Data provided
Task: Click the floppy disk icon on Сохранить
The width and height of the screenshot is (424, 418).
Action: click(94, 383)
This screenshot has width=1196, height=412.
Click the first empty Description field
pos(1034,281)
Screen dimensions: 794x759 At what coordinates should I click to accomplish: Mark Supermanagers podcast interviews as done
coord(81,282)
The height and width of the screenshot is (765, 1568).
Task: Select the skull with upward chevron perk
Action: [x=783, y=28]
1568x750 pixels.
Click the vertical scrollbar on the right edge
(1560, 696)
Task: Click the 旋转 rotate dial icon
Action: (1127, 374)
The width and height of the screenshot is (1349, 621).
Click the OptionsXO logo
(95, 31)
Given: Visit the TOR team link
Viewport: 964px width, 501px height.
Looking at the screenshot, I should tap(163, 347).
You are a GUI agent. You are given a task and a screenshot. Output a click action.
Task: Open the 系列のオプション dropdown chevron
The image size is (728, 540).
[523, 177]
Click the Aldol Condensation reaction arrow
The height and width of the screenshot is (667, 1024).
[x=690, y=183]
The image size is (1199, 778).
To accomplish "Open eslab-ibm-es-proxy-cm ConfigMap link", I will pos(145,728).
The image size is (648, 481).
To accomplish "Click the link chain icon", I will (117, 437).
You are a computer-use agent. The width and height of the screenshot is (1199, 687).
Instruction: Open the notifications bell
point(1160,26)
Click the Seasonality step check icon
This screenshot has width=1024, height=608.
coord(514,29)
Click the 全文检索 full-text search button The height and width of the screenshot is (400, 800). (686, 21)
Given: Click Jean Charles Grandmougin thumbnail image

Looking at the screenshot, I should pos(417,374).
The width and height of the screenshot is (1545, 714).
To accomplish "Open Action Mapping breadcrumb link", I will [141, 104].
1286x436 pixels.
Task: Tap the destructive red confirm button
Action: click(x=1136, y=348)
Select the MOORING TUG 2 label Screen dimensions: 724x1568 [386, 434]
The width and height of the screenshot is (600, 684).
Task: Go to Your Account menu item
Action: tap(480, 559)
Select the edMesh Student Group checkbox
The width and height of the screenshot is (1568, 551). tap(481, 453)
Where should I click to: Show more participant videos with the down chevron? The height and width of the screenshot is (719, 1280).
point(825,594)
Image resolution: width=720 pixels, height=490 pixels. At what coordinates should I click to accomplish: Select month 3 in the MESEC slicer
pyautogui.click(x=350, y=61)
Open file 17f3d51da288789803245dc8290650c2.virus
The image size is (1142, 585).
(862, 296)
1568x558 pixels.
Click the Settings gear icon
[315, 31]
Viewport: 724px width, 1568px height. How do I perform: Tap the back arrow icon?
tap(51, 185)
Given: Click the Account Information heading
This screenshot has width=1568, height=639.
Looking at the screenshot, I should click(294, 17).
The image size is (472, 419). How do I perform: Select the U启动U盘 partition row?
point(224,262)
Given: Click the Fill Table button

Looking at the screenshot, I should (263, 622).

Your instructions
Each line of the data is to be output exactly, with none skipped.

Solved problem
Task: Click the floppy disk icon on Сохранить
The width and height of the screenshot is (424, 418).
Action: click(94, 383)
This screenshot has width=1196, height=412.
Click the first empty Description field
pos(1034,281)
Screen dimensions: 794x759 At what coordinates should I click to accomplish: Mark Supermanagers podcast interviews as done
coord(81,282)
The height and width of the screenshot is (765, 1568).
Task: Select the skull with upward chevron perk
Action: [x=783, y=28]
1568x750 pixels.
Click the vertical scrollbar on the right edge
(1560, 696)
Task: Click the 旋转 rotate dial icon
Action: (1127, 374)
The width and height of the screenshot is (1349, 621).
Click the OptionsXO logo
(95, 31)
Given: Visit the TOR team link
Viewport: 964px width, 501px height.
Looking at the screenshot, I should tap(163, 347).
You are a GUI agent. You are given a task and a screenshot. Output a click action.
Task: Open the 系列のオプション dropdown chevron
The image size is (728, 540).
[523, 177]
Click the Aldol Condensation reaction arrow
The height and width of the screenshot is (667, 1024).
[x=690, y=183]
The image size is (1199, 778).
To accomplish "Open eslab-ibm-es-proxy-cm ConfigMap link", I will pos(145,728).
The image size is (648, 481).
To accomplish "Click the link chain icon", I will (117, 437).
You are a computer-use agent. The width and height of the screenshot is (1199, 687).
Instruction: Open the notifications bell
point(1160,26)
Click the Seasonality step check icon
This screenshot has width=1024, height=608.
coord(514,29)
Click the 全文检索 full-text search button The height and width of the screenshot is (400, 800). (686, 21)
Given: Click Jean Charles Grandmougin thumbnail image

Looking at the screenshot, I should pos(417,374).
The width and height of the screenshot is (1545, 714).
To accomplish "Open Action Mapping breadcrumb link", I will [141, 104].
1286x436 pixels.
Task: Tap the destructive red confirm button
Action: click(x=1136, y=348)
Select the MOORING TUG 2 label Screen dimensions: 724x1568 [386, 434]
The width and height of the screenshot is (600, 684).
Task: Go to Your Account menu item
Action: tap(480, 559)
Select the edMesh Student Group checkbox
The width and height of the screenshot is (1568, 551). tap(481, 453)
Where should I click to: Show more participant videos with the down chevron? The height and width of the screenshot is (719, 1280).
point(825,594)
Image resolution: width=720 pixels, height=490 pixels. At what coordinates should I click to accomplish: Select month 3 in the MESEC slicer
pyautogui.click(x=350, y=61)
Open file 17f3d51da288789803245dc8290650c2.virus
The image size is (1142, 585).
(862, 296)
1568x558 pixels.
Click the Settings gear icon
[315, 31]
Viewport: 724px width, 1568px height. How do I perform: Tap the back arrow icon?
tap(51, 185)
Given: Click the Account Information heading
This screenshot has width=1568, height=639.
Looking at the screenshot, I should click(294, 17).
The image size is (472, 419). How do I perform: Select the U启动U盘 partition row?
point(224,262)
Given: Click the Fill Table button

Looking at the screenshot, I should (263, 622).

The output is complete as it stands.